> _RECORDS SHOWN_:
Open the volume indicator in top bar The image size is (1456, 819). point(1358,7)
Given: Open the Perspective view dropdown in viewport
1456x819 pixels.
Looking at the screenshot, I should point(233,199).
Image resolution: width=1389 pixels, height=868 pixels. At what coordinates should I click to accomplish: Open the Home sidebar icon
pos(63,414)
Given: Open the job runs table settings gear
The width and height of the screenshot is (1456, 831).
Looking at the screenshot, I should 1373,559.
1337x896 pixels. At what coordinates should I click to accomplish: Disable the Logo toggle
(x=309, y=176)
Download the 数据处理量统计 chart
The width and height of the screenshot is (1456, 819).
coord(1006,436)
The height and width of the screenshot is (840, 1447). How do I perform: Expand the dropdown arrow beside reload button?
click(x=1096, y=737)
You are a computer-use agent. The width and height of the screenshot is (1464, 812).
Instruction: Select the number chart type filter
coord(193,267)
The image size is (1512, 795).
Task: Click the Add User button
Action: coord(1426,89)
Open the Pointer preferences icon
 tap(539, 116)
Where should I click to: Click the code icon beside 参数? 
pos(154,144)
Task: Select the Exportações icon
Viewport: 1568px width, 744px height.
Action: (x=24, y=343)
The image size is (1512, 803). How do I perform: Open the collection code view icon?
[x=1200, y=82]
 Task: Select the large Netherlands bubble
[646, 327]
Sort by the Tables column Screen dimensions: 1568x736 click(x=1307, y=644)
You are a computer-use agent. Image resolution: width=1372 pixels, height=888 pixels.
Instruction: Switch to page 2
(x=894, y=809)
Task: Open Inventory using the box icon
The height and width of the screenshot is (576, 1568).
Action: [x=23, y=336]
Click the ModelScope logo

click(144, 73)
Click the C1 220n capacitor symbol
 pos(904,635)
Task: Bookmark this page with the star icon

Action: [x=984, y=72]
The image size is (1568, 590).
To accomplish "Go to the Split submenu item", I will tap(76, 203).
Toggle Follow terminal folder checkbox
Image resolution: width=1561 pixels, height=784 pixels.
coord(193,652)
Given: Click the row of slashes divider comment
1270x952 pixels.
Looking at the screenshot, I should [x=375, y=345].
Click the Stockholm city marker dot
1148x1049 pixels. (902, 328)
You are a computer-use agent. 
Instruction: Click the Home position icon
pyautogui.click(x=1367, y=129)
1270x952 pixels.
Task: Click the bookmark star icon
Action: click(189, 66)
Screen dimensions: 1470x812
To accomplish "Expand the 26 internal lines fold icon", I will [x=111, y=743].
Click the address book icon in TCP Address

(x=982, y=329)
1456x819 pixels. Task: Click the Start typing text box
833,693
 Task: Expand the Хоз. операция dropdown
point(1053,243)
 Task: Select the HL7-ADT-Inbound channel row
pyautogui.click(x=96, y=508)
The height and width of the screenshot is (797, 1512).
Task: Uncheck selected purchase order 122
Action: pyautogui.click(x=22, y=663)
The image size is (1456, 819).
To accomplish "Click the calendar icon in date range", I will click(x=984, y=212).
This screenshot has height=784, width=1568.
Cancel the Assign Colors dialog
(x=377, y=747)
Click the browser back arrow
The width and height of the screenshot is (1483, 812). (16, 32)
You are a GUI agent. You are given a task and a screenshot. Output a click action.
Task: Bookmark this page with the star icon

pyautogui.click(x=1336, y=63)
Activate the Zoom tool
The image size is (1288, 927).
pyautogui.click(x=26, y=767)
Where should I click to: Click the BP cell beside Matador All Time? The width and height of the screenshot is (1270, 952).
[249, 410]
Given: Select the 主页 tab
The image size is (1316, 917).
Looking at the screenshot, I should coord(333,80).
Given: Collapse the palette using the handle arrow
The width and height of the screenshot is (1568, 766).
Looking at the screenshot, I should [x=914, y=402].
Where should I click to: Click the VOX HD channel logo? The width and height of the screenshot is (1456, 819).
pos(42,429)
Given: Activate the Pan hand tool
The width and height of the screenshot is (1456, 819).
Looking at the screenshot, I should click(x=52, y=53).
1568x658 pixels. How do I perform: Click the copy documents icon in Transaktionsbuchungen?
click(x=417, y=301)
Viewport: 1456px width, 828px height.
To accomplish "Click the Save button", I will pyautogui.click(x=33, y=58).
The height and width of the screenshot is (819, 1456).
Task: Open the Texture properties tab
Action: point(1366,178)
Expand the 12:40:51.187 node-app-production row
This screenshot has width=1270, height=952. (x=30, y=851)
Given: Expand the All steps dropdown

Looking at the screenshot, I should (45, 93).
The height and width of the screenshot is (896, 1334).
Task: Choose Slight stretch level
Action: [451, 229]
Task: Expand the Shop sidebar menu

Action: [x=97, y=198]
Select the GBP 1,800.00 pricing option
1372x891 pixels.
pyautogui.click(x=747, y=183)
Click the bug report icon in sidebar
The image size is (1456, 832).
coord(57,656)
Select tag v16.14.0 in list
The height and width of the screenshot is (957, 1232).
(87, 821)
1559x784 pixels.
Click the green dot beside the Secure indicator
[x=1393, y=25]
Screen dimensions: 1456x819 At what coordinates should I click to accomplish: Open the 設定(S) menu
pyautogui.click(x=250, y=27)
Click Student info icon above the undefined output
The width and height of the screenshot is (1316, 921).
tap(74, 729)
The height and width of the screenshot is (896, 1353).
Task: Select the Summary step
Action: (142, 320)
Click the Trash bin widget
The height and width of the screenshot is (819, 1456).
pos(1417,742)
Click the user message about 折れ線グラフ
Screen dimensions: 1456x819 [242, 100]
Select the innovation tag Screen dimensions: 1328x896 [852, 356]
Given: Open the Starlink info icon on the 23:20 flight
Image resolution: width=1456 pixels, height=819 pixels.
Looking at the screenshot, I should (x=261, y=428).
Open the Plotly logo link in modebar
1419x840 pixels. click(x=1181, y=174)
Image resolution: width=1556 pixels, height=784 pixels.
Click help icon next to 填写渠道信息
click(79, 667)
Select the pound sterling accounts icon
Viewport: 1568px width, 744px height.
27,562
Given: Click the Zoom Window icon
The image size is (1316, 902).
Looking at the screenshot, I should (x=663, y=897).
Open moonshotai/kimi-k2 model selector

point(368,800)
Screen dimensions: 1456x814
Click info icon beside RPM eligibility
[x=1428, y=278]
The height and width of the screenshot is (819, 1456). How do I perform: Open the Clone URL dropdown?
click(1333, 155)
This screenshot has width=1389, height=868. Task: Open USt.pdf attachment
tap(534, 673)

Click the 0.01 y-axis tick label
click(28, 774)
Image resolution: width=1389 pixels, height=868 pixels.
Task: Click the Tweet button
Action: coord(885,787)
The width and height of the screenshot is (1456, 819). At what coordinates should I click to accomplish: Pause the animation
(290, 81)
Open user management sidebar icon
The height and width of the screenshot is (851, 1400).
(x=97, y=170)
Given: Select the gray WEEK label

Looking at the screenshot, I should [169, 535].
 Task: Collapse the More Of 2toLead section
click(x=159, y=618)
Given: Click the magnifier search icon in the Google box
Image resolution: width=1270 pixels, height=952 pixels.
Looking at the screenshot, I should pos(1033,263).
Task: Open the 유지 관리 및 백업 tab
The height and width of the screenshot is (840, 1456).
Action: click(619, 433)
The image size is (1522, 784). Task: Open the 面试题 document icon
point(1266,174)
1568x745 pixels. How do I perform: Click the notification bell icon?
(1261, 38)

> _WHAT YOU NEED TO DO_: Copy every line of the data where "using" is found.

> _SOLUTION FOR THIS PROBLEM_:
Task: Open Inventory using the box icon
Given: Collapse the palette using the handle arrow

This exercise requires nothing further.